-------- Material shown

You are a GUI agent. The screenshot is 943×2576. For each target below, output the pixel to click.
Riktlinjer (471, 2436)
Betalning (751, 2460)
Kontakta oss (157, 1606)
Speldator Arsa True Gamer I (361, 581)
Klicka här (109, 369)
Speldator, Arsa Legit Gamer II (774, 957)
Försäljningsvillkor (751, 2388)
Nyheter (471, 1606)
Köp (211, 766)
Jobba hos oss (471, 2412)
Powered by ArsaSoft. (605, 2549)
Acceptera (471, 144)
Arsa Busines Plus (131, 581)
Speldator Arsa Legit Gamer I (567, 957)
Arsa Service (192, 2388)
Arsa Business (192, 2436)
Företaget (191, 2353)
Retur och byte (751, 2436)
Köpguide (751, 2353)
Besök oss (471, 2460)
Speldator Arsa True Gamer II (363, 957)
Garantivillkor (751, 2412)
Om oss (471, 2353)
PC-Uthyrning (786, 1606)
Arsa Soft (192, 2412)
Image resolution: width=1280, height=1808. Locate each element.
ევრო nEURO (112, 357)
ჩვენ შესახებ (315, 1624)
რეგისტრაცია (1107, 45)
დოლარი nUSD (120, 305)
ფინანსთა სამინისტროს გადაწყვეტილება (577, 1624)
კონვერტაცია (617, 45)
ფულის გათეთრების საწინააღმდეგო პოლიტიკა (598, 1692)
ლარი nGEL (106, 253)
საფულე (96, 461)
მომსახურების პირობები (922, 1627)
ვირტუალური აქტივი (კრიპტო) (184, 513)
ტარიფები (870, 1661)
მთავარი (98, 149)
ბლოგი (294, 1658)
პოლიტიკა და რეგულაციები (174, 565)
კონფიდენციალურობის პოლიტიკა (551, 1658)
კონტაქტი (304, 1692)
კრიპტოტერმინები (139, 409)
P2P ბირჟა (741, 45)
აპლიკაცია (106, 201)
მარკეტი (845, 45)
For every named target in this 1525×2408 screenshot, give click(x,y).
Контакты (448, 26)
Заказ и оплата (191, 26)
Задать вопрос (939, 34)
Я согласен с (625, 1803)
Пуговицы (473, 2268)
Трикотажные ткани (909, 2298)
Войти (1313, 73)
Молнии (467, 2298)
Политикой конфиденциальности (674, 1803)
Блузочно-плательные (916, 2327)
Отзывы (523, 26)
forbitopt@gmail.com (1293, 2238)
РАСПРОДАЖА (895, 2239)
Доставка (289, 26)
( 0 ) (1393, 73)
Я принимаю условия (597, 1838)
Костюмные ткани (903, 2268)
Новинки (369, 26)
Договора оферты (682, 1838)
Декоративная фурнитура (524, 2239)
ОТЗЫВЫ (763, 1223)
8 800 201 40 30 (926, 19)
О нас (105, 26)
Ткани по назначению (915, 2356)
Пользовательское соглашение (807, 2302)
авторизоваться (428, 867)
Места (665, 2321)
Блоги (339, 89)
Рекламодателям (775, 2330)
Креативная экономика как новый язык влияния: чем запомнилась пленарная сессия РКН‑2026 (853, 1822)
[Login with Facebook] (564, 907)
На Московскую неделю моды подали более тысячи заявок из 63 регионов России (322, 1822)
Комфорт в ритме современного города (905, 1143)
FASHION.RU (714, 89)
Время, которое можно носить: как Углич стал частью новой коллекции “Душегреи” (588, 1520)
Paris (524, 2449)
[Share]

----------------

*Task directions*
From the first line to the last, repeat the records exactly.

*Reply to the exercise*
You are a GUI agent. The screenshot is 943×2576. For each target below, output the pixel to click.
Riktlinjer (471, 2436)
Betalning (751, 2460)
Kontakta oss (157, 1606)
Speldator Arsa True Gamer I (361, 581)
Klicka här (109, 369)
Speldator, Arsa Legit Gamer II (774, 957)
Försäljningsvillkor (751, 2388)
Nyheter (471, 1606)
Köp (211, 766)
Jobba hos oss (471, 2412)
Powered by ArsaSoft. (605, 2549)
Acceptera (471, 144)
Arsa Busines Plus (131, 581)
Speldator Arsa Legit Gamer I (567, 957)
Arsa Service (192, 2388)
Arsa Business (192, 2436)
Företaget (191, 2353)
Retur och byte (751, 2436)
Köpguide (751, 2353)
Besök oss (471, 2460)
Speldator Arsa True Gamer II (363, 957)
Garantivillkor (751, 2412)
Om oss (471, 2353)
PC-Uthyrning (786, 1606)
Arsa Soft (192, 2412)
Image resolution: width=1280, height=1808. Locate each element.
ევრო nEURO (112, 357)
ჩვენ შესახებ (315, 1624)
რეგისტრაცია (1107, 45)
დოლარი nUSD (120, 305)
ფინანსთა სამინისტროს გადაწყვეტილება (577, 1624)
კონვერტაცია (617, 45)
ფულის გათეთრების საწინააღმდეგო პოლიტიკა (598, 1692)
ლარი nGEL (106, 253)
საფულე (96, 461)
მომსახურების პირობები (922, 1627)
ვირტუალური აქტივი (კრიპტო) (184, 513)
ტარიფები (870, 1661)
მთავარი (98, 149)
ბლოგი (294, 1658)
პოლიტიკა და რეგულაციები (174, 565)
კონფიდენციალურობის პოლიტიკა (551, 1658)
კონტაქტი (304, 1692)
კრიპტოტერმინები (139, 409)
P2P ბირჟა (741, 45)
აპლიკაცია (106, 201)
მარკეტი (845, 45)
For every named target in this 1525×2408 screenshot, give click(x,y).
Контакты (448, 26)
Заказ и оплата (191, 26)
Задать вопрос (939, 34)
Я согласен с (625, 1803)
Пуговицы (473, 2268)
Трикотажные ткани (909, 2298)
Войти (1313, 73)
Молнии (467, 2298)
Политикой конфиденциальности (674, 1803)
Блузочно-плательные (916, 2327)
Отзывы (523, 26)
forbitopt@gmail.com (1293, 2238)
РАСПРОДАЖА (895, 2239)
Доставка (289, 26)
( 0 ) (1393, 73)
Я принимаю условия (597, 1838)
Костюмные ткани (903, 2268)
Новинки (369, 26)
Договора оферты (682, 1838)
Декоративная фурнитура (524, 2239)
ОТЗЫВЫ (763, 1223)
8 800 201 40 30 (926, 19)
О нас (105, 26)
Ткани по назначению (915, 2356)
Пользовательское соглашение (807, 2302)
авторизоваться (428, 867)
Места (665, 2321)
Блоги (339, 89)
Рекламодателям (775, 2330)
Креативная экономика как новый язык влияния: чем запомнилась пленарная сессия РКН‑2026 (853, 1822)
[Login with Facebook] (564, 907)
На Московскую неделю моды подали более тысячи заявок из 63 регионов России (322, 1822)
Комфорт в ритме современного города (905, 1143)
FASHION.RU (714, 89)
Время, которое можно носить: как Углич стал частью новой коллекции “Душегреи” (588, 1520)
Paris (524, 2449)
[Share]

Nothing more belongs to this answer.